Evaluating chiller systems Every modern school or university complex runs a broad range of large and small electrical systems: lighting, safety, transport, communications, computer, HVAC and chiller systems, among others. Of these, chiller systems pose a special challenge for facility managers-they typically represent one of the largest non-capital building-equipment investments for an institution; and if they are electric motor-driven they are highly sensitive to the cost of electricity because they tend to be operated out of necessity, at the most costly time of the day and year.
Even today, with deregulation still in its infancy, a facility manager considering a chiller replacement needs a way to account for the as-yet-unknown future effects of electric utility deregulation. This means having two kinds of information: first, as clear and up-to-date an understanding as possible of the deregulated electric industry; second, a strong knowledge of the different chiller technologies available.
Fortunately, several well-proven chiller technologies are now available in a wide range of capacities that use electricity, natural gas or high- or low-pressure steam to drive the refrigeration process, including:
-Electric motor-driven centrifugal chillers. These utilize a manmade refrigerant, which is compressed and expanded to provide the refrigeration effect. The centrifugal compressor is driven by an electric motor.

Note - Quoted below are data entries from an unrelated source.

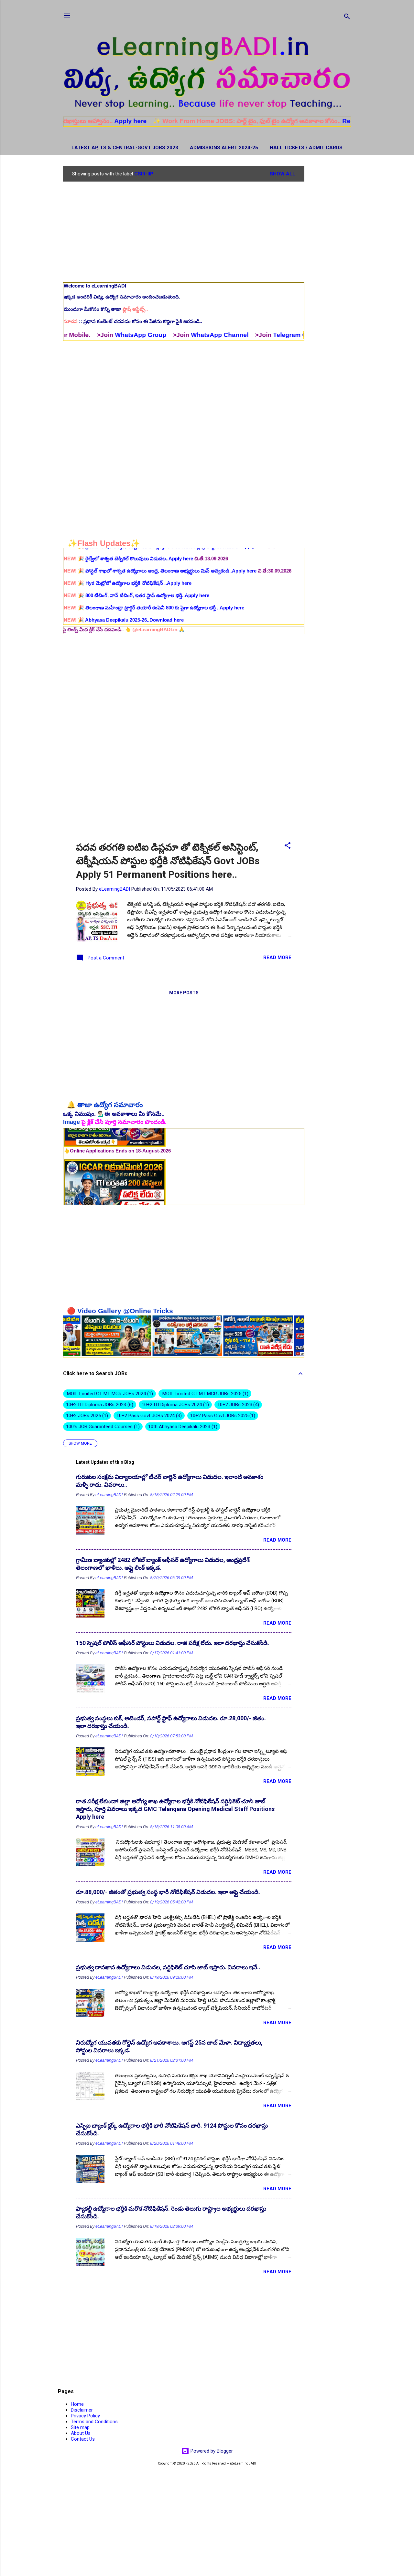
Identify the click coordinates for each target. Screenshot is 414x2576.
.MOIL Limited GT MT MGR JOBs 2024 (108, 1394)
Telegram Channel (232, 334)
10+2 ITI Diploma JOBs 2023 (99, 1405)
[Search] (347, 17)
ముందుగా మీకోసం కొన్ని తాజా (106, 309)
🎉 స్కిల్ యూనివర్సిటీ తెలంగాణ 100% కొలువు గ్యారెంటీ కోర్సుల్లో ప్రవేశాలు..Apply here (155, 574)
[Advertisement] (330, 263)
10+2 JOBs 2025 (86, 1416)
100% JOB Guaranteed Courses (102, 1426)
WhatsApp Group (72, 334)
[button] (287, 847)
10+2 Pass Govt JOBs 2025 (222, 1416)
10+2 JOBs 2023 (237, 1405)
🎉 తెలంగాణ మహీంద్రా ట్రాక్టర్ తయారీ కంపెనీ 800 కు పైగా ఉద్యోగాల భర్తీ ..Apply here (154, 550)
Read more (277, 957)
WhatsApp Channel (151, 334)
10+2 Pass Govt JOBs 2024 (148, 1416)
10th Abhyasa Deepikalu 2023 (182, 1426)
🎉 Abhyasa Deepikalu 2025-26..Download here (124, 563)
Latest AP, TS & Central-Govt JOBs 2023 (124, 148)
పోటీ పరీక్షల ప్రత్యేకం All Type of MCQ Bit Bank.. (185, 599)
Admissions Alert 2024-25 (224, 148)
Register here (294, 121)
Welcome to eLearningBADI (95, 285)
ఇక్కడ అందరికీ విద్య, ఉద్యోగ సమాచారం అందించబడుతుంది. (122, 296)
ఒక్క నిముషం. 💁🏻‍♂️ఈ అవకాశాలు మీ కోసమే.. (114, 1114)
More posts (184, 992)
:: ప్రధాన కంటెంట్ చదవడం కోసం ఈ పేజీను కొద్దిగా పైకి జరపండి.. (133, 321)
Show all (282, 174)
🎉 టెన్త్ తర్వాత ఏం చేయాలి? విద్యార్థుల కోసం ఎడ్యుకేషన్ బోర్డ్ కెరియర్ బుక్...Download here (162, 586)
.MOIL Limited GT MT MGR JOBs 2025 (204, 1394)
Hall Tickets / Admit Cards (306, 148)
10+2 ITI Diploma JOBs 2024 (174, 1405)
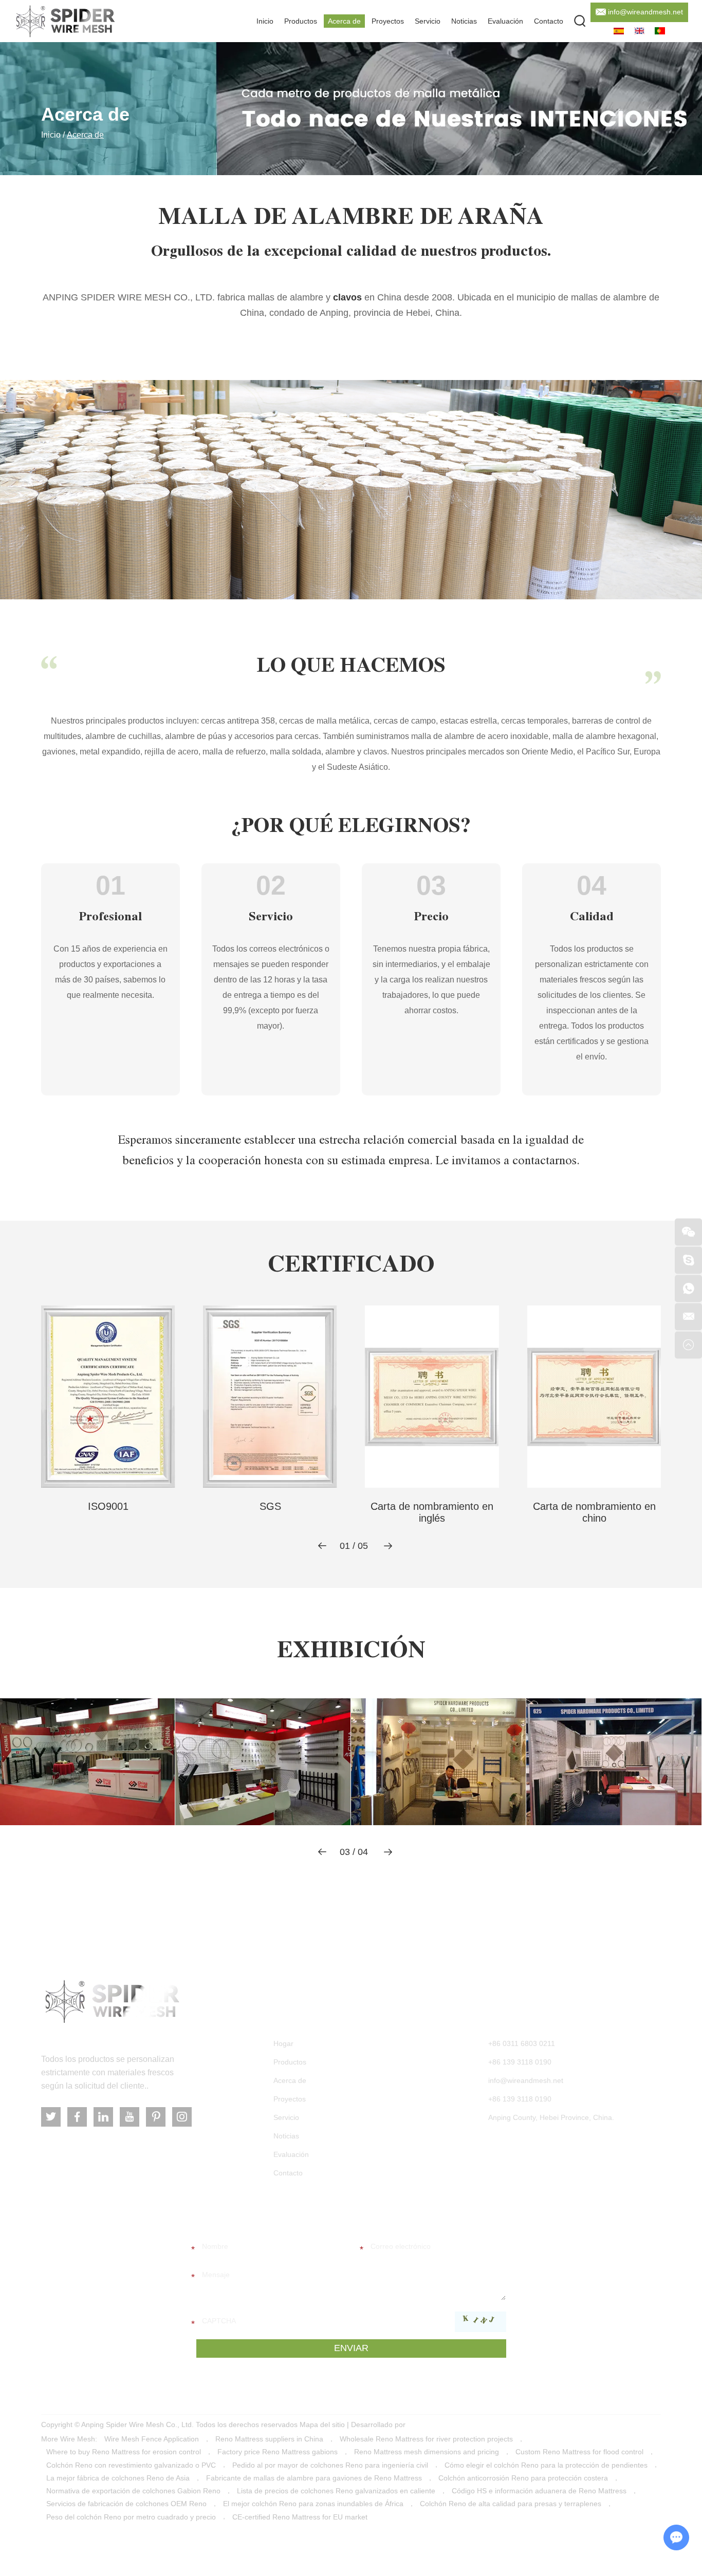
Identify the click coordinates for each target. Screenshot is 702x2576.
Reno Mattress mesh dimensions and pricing (426, 2452)
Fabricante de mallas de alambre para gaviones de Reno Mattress (314, 2478)
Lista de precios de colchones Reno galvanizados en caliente (336, 2491)
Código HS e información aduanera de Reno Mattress (539, 2491)
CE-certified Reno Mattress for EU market (299, 2517)
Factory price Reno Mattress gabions (277, 2452)
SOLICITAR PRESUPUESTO (263, 2215)
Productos (300, 21)
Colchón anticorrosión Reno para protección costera (523, 2478)
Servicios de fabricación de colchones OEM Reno (126, 2503)
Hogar (283, 2043)
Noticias (464, 21)
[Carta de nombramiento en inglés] (432, 1396)
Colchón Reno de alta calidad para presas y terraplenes (510, 2503)
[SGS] (270, 1396)
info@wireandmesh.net (645, 12)
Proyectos (388, 21)
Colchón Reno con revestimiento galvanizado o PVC (131, 2465)
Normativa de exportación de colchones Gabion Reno (133, 2491)
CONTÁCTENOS (514, 2012)
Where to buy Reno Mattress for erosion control (123, 2452)
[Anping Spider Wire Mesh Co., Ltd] (111, 2001)
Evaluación (505, 21)
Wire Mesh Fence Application (151, 2439)
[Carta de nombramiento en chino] (594, 1396)
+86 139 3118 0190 (519, 2099)
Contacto (548, 21)
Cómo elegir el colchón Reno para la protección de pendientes (546, 2465)
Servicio (427, 21)
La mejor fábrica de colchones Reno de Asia (118, 2478)
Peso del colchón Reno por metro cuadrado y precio (131, 2517)
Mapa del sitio (322, 2424)
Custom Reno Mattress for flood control (579, 2452)
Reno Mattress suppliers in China (269, 2439)
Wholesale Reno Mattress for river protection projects (426, 2439)
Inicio (264, 21)
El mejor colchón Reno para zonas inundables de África (313, 2503)
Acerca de (344, 21)
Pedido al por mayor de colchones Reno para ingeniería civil (330, 2465)
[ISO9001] (108, 1396)
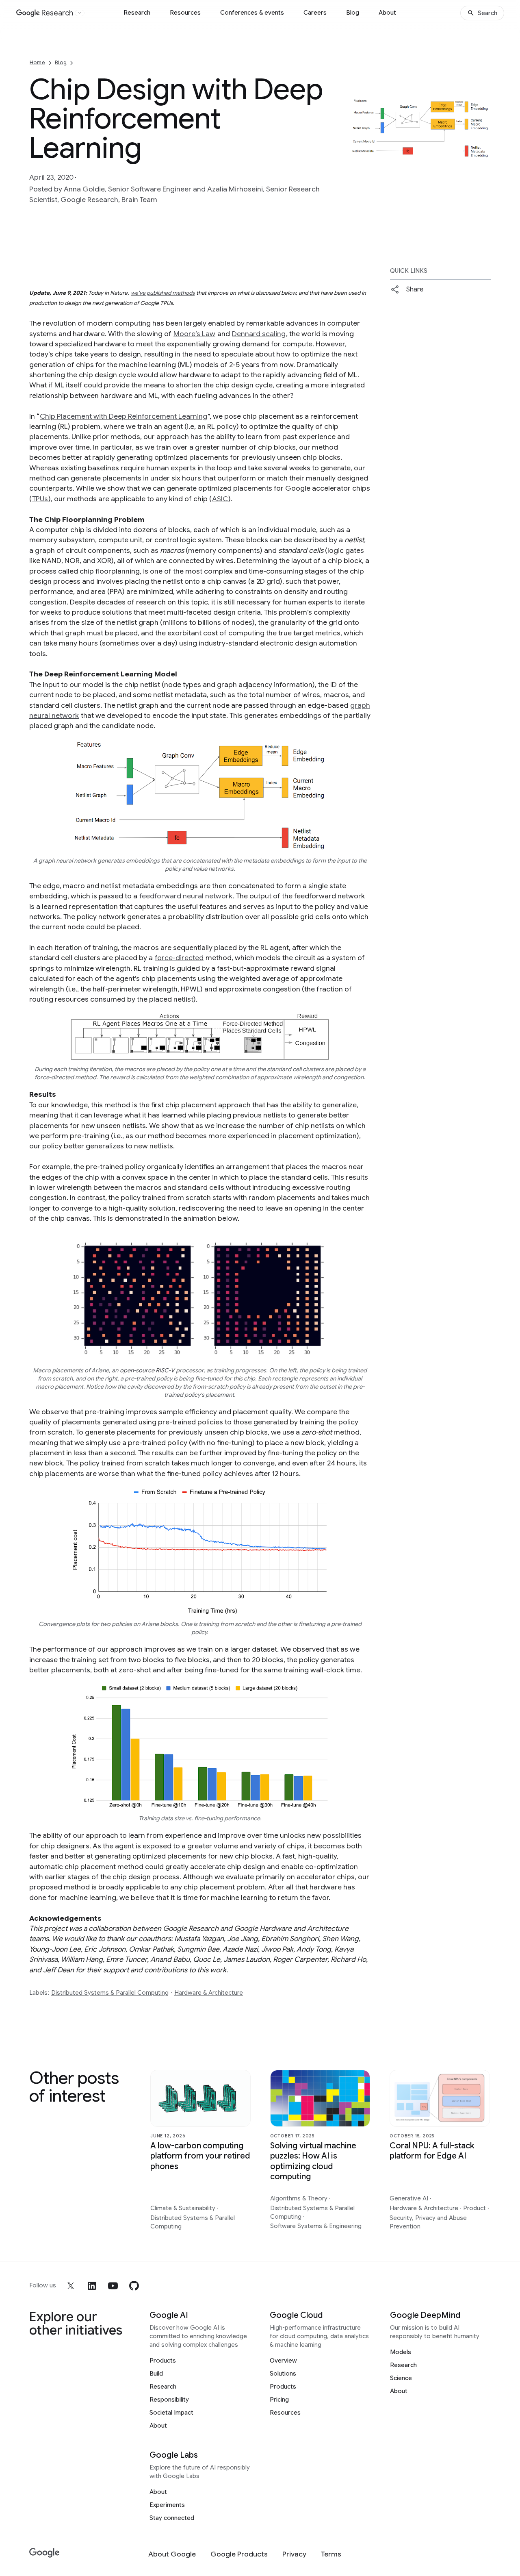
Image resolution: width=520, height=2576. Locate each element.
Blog (352, 12)
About (387, 12)
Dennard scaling (259, 333)
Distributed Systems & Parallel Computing (110, 1992)
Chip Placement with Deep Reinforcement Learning (123, 416)
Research (137, 12)
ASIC (220, 498)
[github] (134, 2286)
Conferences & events (252, 12)
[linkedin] (92, 2286)
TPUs (40, 498)
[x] (70, 2286)
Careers (315, 12)
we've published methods (163, 292)
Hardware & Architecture (208, 1992)
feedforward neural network (185, 895)
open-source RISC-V (147, 1370)
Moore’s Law (194, 333)
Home (37, 62)
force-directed (179, 957)
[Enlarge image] (483, 151)
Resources (185, 12)
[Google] (44, 2553)
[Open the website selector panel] (79, 13)
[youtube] (113, 2286)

-Steam turbine-driven centrifugal chillers. These operate on the same principle as above, but employ a high-pressure steam turbine rather than an electric motor to drive the centrifugal compressor.
-Natural gas engine-driven centrifugal chillers. These also use a manmade refrigerant, compressed and expanded, to provide the refrigeration effect. A natural gas-fired diesel engine drives the compressor.
-Single- and two-stage steam absorption chillers. These use steam (low-pressure for the single-stage; high-pressure for the two-stage) to provide the energy to drive a refrigeration cycle that uses water as the refrigerant. The refrigeration effect is caused by the evaporation of the water under near-vacuum conditions.
-Direct-fired two-stage absorption chillers. These use the same principal as the steam absorption chillers described above, but use natural gas (combustion) as the energy source.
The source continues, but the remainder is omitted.